Nell’autunno di quello stesso
anno, Pier Paolo si laurea con Carlo Calcaterra, con una tesi dal titolo Antologia
della lirica pascoliana (introduzione e commenti). Sempre in quell’autunno,
finita la guerra, torna dalla prigionia del Kenia il padre, oramai «reduce
malato, avvelenato dalla sconfitta del fascismo,… distrutto, feroce, tiranno
senza più potere». Il ritorno del padre, la morte del fratello e il dolore
sovraumano della madre rendono questo periodo il più tragico della sua vita.

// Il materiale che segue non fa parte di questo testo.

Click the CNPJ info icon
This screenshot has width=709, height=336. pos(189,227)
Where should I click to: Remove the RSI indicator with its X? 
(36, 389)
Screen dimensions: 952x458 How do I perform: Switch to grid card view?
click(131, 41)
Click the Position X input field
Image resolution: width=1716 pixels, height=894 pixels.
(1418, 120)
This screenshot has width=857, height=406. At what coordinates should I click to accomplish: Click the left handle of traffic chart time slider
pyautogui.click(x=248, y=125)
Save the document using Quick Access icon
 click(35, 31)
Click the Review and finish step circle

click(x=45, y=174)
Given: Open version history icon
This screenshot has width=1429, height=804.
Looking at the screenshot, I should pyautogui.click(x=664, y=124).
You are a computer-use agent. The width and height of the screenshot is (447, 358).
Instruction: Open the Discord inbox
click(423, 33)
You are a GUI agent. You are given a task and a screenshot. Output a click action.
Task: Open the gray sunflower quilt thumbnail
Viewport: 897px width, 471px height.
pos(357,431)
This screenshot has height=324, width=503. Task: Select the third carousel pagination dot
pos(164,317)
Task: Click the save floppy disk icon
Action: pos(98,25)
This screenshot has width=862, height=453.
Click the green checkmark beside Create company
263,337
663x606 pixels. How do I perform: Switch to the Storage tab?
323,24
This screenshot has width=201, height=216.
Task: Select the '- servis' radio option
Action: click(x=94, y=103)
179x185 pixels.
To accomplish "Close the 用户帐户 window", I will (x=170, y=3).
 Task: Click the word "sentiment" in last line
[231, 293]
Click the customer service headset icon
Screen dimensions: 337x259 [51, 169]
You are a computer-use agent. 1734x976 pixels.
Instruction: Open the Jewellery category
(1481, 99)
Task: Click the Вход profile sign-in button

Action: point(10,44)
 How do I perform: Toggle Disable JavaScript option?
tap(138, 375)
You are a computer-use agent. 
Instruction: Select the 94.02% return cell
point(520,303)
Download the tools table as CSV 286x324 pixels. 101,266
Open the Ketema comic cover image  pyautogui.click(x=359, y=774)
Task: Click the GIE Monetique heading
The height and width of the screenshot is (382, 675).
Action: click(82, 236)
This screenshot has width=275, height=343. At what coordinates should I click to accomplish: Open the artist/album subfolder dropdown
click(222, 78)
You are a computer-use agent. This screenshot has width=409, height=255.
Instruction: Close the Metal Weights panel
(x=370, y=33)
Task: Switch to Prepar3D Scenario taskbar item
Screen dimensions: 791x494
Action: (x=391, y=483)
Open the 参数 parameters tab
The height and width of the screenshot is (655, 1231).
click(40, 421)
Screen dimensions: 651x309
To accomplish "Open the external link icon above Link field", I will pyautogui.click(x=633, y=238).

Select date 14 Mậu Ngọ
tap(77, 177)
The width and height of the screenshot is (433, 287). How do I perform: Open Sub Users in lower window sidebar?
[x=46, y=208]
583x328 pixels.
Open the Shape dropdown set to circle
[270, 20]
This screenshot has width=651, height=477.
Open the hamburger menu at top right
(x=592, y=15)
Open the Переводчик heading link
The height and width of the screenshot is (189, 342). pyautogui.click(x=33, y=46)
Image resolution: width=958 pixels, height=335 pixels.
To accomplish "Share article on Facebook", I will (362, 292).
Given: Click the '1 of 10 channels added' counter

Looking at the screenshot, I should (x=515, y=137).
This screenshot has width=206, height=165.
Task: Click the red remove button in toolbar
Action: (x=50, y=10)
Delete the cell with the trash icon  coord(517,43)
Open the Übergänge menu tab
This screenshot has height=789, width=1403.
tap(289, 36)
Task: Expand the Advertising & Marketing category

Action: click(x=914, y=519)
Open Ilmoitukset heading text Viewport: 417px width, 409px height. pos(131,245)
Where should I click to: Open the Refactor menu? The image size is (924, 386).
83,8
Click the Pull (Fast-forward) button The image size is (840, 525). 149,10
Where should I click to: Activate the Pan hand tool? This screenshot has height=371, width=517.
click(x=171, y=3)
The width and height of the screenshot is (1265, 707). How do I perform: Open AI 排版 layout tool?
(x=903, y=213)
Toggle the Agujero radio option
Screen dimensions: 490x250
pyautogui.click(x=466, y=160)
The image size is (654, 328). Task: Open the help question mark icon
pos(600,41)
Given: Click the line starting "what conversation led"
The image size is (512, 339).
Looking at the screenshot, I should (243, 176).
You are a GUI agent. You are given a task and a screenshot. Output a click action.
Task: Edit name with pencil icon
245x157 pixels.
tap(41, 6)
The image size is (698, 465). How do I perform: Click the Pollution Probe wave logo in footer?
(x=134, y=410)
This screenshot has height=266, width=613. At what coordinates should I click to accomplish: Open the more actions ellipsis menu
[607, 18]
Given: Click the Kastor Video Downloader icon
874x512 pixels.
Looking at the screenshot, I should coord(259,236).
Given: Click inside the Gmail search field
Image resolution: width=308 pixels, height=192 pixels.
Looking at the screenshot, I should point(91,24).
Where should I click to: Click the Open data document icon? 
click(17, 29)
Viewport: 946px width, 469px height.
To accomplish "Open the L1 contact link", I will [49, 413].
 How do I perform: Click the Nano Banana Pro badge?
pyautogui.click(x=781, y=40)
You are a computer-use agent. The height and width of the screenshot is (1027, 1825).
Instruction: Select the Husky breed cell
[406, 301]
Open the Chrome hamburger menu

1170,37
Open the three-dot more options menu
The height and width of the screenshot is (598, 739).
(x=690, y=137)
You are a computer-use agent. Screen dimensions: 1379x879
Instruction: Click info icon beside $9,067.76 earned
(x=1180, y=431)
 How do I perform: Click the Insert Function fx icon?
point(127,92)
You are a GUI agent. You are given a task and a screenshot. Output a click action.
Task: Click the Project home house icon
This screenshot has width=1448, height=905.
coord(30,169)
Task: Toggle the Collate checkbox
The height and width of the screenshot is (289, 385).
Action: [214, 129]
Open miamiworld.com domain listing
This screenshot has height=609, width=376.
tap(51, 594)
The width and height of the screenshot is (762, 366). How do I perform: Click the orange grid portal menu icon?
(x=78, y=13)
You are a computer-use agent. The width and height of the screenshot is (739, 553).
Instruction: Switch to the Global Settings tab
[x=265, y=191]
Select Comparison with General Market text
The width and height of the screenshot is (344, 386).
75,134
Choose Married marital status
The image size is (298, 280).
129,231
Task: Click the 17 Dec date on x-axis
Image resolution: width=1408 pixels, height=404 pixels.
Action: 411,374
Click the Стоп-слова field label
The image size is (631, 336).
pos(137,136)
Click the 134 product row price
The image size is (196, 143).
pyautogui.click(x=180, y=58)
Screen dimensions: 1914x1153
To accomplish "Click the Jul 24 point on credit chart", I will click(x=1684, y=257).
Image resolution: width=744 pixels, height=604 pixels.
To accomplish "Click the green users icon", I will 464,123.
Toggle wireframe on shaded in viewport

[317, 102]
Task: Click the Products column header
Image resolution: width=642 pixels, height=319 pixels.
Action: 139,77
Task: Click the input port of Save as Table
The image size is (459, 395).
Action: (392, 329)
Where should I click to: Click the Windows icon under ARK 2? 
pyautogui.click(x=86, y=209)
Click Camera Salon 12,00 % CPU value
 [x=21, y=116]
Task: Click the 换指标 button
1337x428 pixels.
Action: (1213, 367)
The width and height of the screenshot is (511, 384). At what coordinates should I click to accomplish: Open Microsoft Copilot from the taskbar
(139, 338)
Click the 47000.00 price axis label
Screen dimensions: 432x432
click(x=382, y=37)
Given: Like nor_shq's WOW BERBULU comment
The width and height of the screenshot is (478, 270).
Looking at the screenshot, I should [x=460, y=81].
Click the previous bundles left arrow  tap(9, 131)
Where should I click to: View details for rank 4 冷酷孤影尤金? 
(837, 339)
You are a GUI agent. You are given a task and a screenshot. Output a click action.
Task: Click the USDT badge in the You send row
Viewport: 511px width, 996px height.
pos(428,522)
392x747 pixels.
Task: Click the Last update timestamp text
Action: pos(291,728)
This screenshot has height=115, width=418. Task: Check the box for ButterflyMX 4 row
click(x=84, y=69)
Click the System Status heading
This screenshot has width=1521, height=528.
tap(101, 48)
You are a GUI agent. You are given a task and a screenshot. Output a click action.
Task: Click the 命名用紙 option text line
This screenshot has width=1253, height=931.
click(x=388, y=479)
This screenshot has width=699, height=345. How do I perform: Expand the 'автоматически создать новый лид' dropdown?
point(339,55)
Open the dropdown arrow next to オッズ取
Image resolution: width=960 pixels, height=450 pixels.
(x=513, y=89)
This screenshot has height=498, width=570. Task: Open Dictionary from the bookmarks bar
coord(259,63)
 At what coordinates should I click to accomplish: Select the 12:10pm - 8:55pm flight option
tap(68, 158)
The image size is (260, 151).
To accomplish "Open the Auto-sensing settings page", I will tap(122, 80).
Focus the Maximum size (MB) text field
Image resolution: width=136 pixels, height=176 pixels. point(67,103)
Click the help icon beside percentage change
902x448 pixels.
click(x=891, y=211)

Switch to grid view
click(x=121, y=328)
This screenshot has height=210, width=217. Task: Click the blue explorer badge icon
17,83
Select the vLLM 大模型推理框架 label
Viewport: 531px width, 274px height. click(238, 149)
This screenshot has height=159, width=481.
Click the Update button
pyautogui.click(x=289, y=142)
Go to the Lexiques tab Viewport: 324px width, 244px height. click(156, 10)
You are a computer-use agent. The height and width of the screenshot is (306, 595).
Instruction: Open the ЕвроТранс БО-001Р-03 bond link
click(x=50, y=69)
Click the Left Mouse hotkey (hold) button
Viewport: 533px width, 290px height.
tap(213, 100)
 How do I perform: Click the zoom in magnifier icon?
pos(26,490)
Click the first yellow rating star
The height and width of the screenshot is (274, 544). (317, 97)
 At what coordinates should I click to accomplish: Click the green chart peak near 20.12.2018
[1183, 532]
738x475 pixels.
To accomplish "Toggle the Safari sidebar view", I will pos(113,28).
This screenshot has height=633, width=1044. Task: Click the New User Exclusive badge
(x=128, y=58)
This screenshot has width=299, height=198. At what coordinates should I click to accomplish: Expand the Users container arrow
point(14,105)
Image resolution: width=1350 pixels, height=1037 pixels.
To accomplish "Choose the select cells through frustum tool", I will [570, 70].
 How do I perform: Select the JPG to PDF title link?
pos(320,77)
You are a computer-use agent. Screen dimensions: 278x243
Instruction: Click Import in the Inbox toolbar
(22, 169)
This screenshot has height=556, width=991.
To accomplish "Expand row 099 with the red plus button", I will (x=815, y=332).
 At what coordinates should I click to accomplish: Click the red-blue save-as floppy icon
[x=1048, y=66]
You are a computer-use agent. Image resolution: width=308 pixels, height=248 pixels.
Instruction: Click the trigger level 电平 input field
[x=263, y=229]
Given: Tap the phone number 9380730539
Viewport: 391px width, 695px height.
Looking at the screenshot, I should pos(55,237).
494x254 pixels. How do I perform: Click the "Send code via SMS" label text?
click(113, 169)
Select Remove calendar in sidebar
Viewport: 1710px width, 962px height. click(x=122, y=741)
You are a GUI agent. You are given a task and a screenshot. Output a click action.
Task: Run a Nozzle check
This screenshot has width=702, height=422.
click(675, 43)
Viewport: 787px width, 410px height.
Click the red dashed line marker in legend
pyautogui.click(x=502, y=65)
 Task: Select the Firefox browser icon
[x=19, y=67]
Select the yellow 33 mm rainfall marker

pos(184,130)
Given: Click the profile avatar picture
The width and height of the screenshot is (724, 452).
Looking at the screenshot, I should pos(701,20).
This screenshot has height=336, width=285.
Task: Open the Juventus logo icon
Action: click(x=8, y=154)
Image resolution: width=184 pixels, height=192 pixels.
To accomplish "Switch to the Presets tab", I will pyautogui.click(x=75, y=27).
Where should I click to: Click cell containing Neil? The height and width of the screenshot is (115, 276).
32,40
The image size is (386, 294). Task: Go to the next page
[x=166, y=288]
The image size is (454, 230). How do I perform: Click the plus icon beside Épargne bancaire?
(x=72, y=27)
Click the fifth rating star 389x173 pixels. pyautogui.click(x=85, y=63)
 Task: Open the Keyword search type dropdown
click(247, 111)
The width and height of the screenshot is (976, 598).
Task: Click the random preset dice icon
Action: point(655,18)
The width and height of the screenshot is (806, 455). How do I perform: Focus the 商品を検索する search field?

Nel frattempo, cominciano le
pubblicazioni de «Il Stroligut», la
rivista dell’Academiuta di Lenga Furlana
e prosegue la sua attività poetica. Nel ’45 pubblica le raccolte di versi in
italiano Poesie e, per le Edizioni dell’Academiuta, I diarii e
nel ’46 I pianti. Gran parte dei versi scritti dal ’43 al ’49 saranno
raccolti poi nel volume L’usignolo della chiesa cattolica (1958). In
dialetto friulano, invece, uscirà nel ’49 Dov’è la mia patria? e nel ’53
Tal cour di un frut.
Nel 1947, sulla nuova rivista
dell’Academiuta, «Quaderno Romanzo», esce un suo intervento nell’ambito del
dibattito sull’autonomia del Friuli. Il ’47 è anche l’anno della «scoperta di
Marx» e della sua adesione al Partito comunista - ai suoi occhi strumento per
«trasformare la preistoria in storia, la natura in coscienza». Dopo un periodo
d’insegnamento nella scuola media di Valvasone, nel 1949 Pier Paolo, «come in
un romanzo», si sposta precipitosamente con la madre a Roma. «Per due anni -
racconta Pasolini - fui un disoccupato disperato, di quelli che finiscono
suicidi; poi trovai da insegnare in una scuola privata a Ciampino per
ventisettemila lire al mese».
(Bologna, 5 marzo 1922 - Roma, 2 novembre 1975)
La posizione di Pier Paolo
Pasolini nei confronti del dialetto ha una duplice motivazione: una
affettivo-romantica, legata al carattere bucolico dell’entourage familiare contadino
della madre; l’altra politica, di opposizione al paradigma che recita: dialetto
= autonomia regionale = frammentazione nazionale.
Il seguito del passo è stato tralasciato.